--- What to produce ---
Transcribe every entry word for word. Skip the pictures.

--- Data listing ---
----------------------------------------

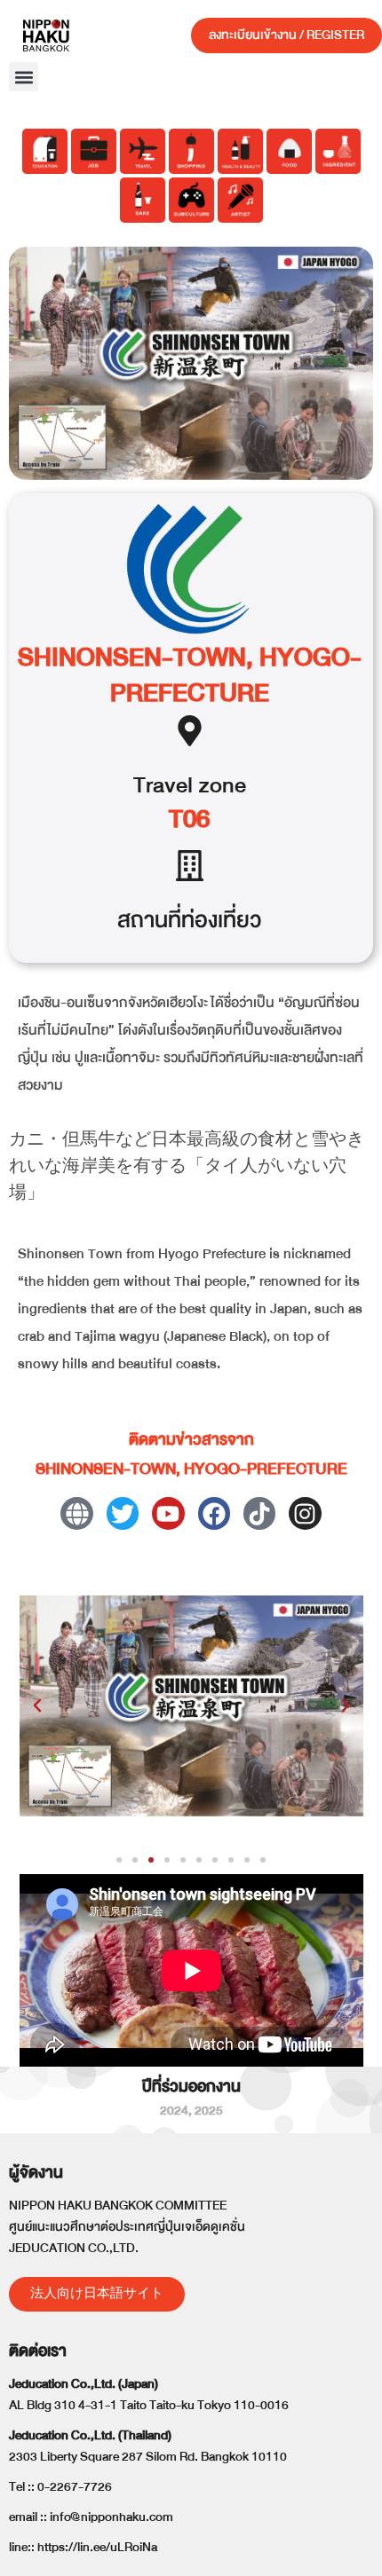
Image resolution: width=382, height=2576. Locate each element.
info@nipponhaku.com (111, 2517)
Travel (163, 785)
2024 (174, 2110)
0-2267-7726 (74, 2487)
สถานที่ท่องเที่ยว (189, 920)
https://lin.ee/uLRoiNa (97, 2547)
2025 (209, 2110)
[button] (23, 76)
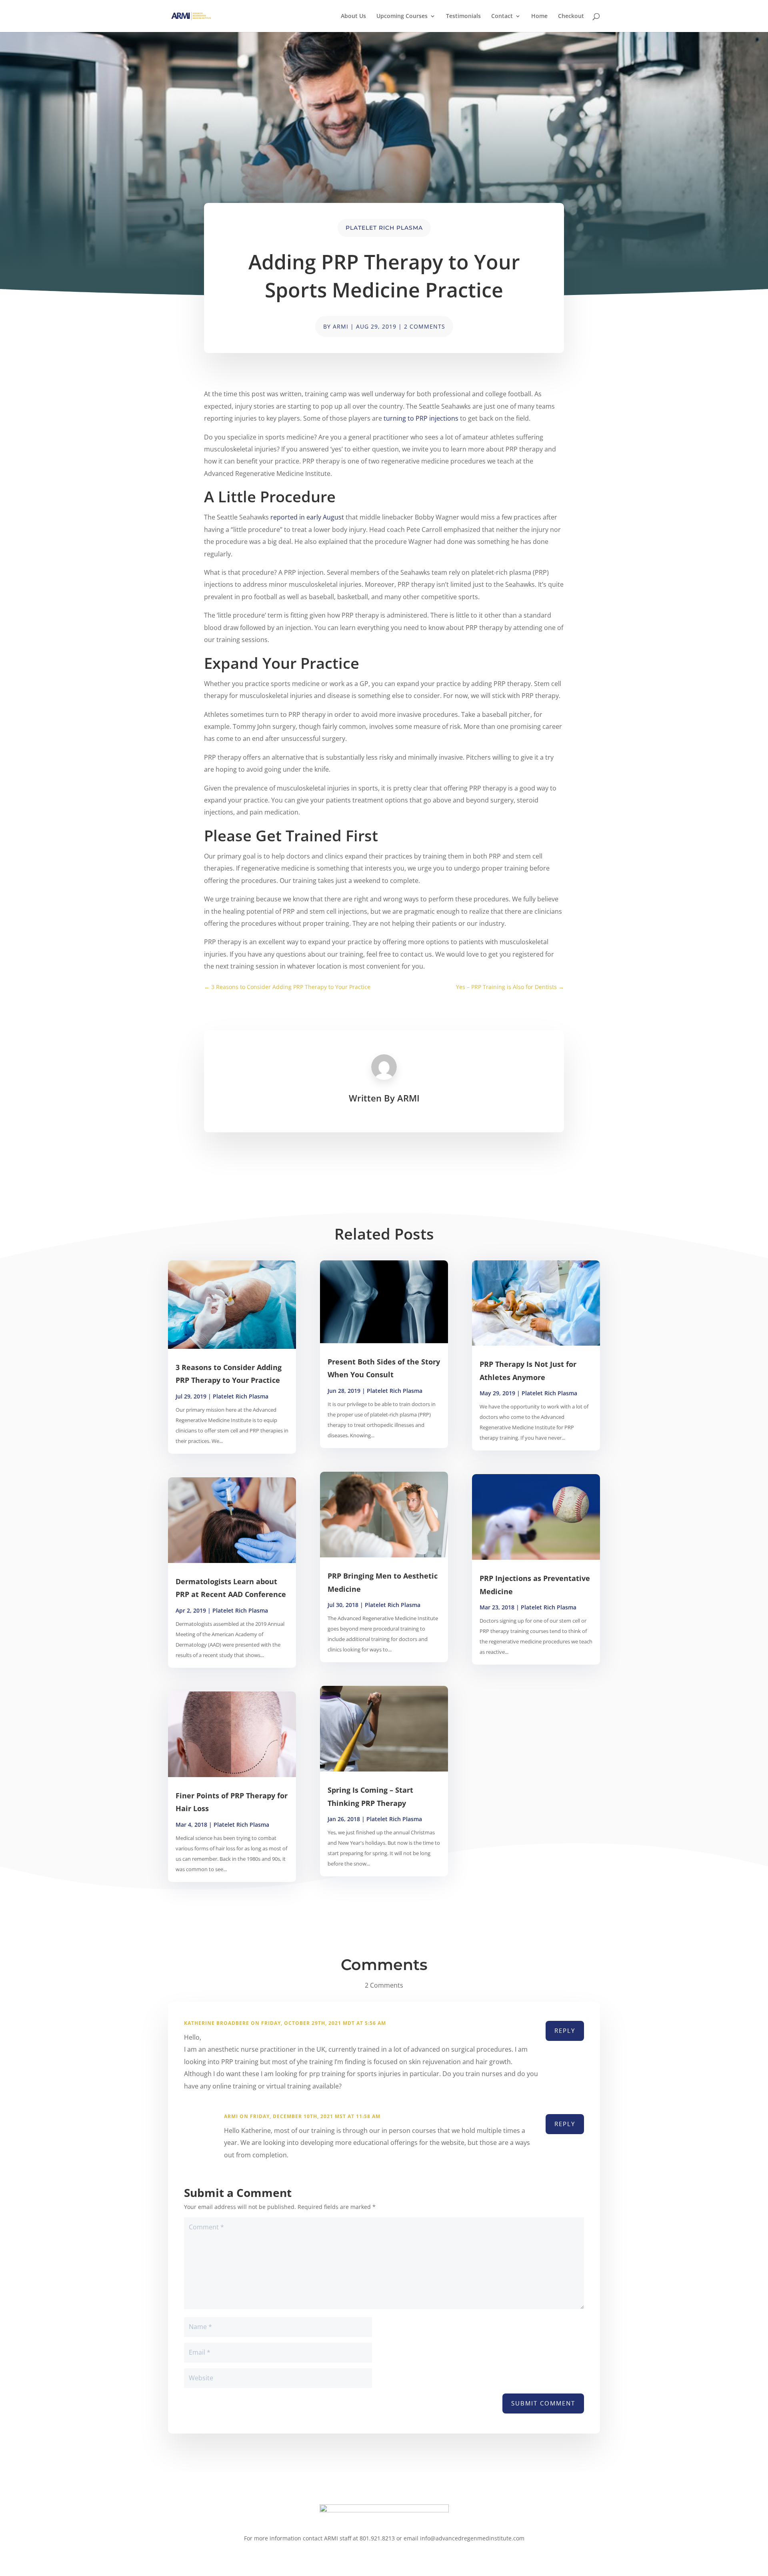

----------------------------------------

--- Expected answer ---
Image resolution: width=382, height=2576. Locate each element.
info@nipponhaku.com (111, 2517)
Travel (163, 785)
2024 (174, 2110)
0-2267-7726 (74, 2487)
สถานที่ท่องเที่ยว (189, 920)
https://lin.ee/uLRoiNa (97, 2547)
2025 (209, 2110)
[button] (23, 76)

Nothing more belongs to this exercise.